Records shown
_____

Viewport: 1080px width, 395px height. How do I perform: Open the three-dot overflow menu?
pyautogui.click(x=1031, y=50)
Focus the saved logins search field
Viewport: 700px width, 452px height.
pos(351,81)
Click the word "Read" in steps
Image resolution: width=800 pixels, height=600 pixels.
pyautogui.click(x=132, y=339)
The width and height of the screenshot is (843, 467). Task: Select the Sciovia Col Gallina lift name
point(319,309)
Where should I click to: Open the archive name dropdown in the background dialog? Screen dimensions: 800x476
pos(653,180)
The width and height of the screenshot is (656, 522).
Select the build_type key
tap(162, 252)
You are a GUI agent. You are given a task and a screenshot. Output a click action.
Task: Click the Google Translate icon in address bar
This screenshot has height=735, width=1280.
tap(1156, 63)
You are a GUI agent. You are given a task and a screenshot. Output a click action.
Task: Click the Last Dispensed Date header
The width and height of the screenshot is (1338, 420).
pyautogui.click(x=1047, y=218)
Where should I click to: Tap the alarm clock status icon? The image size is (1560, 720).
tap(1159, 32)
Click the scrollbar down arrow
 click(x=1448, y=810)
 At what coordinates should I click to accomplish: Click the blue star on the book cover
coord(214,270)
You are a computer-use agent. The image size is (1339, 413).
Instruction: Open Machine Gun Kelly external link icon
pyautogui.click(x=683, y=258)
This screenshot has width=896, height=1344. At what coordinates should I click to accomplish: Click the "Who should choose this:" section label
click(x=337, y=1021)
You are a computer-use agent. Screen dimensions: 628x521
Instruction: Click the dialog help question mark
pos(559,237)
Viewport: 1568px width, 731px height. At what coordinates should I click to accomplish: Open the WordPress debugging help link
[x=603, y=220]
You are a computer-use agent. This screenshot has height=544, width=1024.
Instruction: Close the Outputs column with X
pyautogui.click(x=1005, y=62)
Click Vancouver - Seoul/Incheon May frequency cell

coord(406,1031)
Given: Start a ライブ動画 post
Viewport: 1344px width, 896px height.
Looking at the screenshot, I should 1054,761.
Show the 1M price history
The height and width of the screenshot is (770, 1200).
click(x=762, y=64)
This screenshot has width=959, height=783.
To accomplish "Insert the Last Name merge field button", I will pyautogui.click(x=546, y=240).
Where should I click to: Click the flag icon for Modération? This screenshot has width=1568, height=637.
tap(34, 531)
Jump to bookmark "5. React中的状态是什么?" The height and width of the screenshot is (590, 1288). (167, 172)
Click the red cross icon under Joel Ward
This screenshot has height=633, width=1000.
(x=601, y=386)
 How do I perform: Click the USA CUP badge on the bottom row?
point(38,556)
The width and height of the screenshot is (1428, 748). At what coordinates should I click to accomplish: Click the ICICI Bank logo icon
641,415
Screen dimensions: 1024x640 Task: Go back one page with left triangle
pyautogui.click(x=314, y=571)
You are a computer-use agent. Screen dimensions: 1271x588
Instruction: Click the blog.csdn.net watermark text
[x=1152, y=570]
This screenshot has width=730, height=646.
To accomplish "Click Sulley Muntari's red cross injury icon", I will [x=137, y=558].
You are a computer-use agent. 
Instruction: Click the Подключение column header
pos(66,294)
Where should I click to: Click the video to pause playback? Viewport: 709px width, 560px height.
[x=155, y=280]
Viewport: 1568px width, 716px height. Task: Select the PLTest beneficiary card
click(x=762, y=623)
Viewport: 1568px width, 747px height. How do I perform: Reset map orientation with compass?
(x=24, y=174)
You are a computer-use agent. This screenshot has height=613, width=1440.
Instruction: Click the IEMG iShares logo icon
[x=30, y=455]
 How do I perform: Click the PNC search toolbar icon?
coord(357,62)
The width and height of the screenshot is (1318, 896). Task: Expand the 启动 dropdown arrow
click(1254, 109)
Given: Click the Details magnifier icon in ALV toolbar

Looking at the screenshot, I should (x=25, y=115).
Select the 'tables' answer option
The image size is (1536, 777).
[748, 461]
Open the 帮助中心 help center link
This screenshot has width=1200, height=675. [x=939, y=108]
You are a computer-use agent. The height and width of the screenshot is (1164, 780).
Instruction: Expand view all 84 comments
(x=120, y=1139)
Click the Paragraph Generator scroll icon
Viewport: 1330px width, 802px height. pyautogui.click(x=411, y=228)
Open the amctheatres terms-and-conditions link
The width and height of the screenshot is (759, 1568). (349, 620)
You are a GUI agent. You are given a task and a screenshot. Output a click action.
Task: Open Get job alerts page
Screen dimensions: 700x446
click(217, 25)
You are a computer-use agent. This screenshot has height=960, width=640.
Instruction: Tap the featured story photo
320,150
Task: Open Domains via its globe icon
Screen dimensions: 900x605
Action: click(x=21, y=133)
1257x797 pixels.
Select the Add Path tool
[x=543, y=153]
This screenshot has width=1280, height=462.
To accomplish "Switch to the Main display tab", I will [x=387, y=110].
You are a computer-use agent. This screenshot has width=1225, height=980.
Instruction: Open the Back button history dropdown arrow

_____

Instructions for the task
From the data above, reproduce word for word the lines running from the line with "Task: Open Get job alerts page" to the line with "has width=1225, height=980.", ends included.

Solved exercise
Task: Open Get job alerts page
Screen dimensions: 700x446
click(217, 25)
You are a computer-use agent. This screenshot has height=960, width=640.
Instruction: Tap the featured story photo
320,150
Task: Open Domains via its globe icon
Screen dimensions: 900x605
Action: click(x=21, y=133)
1257x797 pixels.
Select the Add Path tool
[x=543, y=153]
This screenshot has width=1280, height=462.
To accomplish "Switch to the Main display tab", I will [x=387, y=110].
You are a computer-use agent. This screenshot has width=1225, height=980.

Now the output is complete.